COLUMBIA – The campaign supporting Proposition B has bought $1 million of television advertising with campaign donations to date, according to the campaign's manager.
Barbara Schmitz said the commercials will begin airing next week.
“We are going to be in every media market across the state,” Schmitz said.
The pro-Proposition B campaign, Missourians for the Protection of Dogs, has raised $2.38 million from January through Sept. 27. The campaign dubbed the statute the "Puppy Mill Cruelty Prevention Act." If passed, it would add regulations to already existing laws about dog breeding in Missouri.
The campaign might branch out to radio as well, Schmitz said, but the organization was evaluating all options.
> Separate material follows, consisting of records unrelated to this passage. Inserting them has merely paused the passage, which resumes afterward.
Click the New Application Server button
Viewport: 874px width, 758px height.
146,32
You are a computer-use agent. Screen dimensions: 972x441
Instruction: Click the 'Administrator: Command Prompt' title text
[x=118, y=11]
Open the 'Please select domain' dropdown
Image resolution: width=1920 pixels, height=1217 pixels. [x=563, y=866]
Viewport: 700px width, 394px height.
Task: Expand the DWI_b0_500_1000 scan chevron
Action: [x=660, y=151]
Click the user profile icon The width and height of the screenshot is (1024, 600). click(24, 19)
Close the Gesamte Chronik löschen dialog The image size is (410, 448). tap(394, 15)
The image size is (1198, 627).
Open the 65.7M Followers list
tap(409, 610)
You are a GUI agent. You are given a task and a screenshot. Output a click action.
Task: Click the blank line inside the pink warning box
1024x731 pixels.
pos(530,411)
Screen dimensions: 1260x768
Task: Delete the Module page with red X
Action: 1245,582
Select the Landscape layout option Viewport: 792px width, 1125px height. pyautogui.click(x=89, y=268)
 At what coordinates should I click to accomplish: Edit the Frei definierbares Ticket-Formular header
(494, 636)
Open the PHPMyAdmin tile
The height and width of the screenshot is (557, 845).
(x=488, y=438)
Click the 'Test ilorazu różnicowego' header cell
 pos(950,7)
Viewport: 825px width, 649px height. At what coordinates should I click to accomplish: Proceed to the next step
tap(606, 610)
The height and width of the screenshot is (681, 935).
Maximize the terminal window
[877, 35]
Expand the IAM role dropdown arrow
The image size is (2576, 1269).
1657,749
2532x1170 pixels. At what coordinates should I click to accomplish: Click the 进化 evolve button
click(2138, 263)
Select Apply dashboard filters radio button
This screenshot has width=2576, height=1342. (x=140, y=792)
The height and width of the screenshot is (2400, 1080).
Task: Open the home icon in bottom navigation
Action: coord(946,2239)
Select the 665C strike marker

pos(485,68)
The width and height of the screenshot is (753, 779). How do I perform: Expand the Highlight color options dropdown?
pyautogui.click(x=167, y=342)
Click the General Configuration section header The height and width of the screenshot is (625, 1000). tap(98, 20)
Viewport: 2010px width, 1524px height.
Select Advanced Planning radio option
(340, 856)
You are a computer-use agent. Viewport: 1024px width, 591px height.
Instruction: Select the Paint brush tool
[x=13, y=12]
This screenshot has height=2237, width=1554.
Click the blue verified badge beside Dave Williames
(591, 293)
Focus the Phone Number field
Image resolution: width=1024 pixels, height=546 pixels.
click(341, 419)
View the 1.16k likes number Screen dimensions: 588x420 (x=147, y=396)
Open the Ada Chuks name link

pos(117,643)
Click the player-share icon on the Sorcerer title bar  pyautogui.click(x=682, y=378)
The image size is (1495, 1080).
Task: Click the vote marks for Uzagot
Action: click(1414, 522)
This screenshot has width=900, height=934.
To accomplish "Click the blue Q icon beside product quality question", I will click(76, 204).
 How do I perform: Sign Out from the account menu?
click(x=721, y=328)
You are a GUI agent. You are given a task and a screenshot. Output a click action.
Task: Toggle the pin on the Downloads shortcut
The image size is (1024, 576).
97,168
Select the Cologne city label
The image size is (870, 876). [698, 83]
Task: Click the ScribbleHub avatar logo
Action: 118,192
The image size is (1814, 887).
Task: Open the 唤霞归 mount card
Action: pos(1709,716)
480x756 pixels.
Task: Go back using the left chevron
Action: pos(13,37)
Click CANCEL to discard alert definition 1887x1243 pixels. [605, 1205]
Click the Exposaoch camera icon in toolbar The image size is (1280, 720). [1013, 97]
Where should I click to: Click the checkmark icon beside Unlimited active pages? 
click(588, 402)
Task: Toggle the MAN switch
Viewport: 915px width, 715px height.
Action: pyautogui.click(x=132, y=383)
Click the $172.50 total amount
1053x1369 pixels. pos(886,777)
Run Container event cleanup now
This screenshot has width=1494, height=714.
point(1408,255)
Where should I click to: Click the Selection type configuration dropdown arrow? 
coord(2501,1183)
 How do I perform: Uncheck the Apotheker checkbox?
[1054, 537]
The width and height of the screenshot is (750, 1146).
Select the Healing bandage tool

The Alliance for Truth and MOFED PAC are the political action committees working against Proposition B. They have not run any television ads, but there are videos on the Alliance for Truth website targeting the Humane Society of the United States.
Of the $2.38 million that Missourians for the Protection of Dogs has raised, contributions from Missouri residents and groups totaled just more than $73,000 – about 3 percent of the donations.
The Humane Society of the United States has donated more than $1.16 million and is part of the coalition sponsoring Proposition B. Large out-of-state donations from groups sponsoring the bill included $250,000 from Best Friends Animal Society in Utah and $200,000 from the American Society for the Prevention of Cruelty to Animals in New York.
The campaign committee promoting the ballot initiative also received 14 donations that ranged from $5,000 to $25,000 from individuals across the country. Three of these donors were from Missouri.
“This is a nationwide issue,” Schmitz said. “There are people who understand the depths of the problems in Missouri.”
The Missouri Alliance for Animal Legislation and the Humane Society of Missouri are the only Missouri organizations that gave more than $5,000.
The bulk of these donations appeared in the past few weeks. In its July quarterly report, Missourians for the Protection of Dogs reported that it had raised just shy of $64,000.
“We were certified to be on the ballot on Aug. 3,” Schmitz said. “When supporters understand that you are going to be on the ballot then people are more interested.”
The Alliance for Truth established itself seven months after its opposition group. They have accumulated significantly less campaign money: Missouri Ethics Commission campaign finance records show that it has raised $20,000 in contributions.
MOFED PAC has raised over $46,000 during the same period.
A lack of campaign contributions does not deter Barbara York, president of the Missouri Pet Breeders Association, a group that endorses the Alliance for Truth.
"I am not worried about it at all," York said. "99.9 percent of our money has come from Missouri where 97 percent of their money comes from out-of-state."
York said that there were fundraisers for Proposition B in California and New York.
"We're in the fight for Missouri," York said. "I don't think outside entities should have any say whatsoever in how Missouri lives."
Karen Strange, president of the Missouri Federation of Animal Owners, which supports the Alliance for Truth, said that her organization is conducting significant grassroots campaigning. They have not decided how to advertise their campaign.
"I think Missourians really need to take a hard look at the invasion by outside interests into our state with more government regulations on an already regulated industry," Strange said. "It looks to me like out-of-state interests are telling Missourians what to do."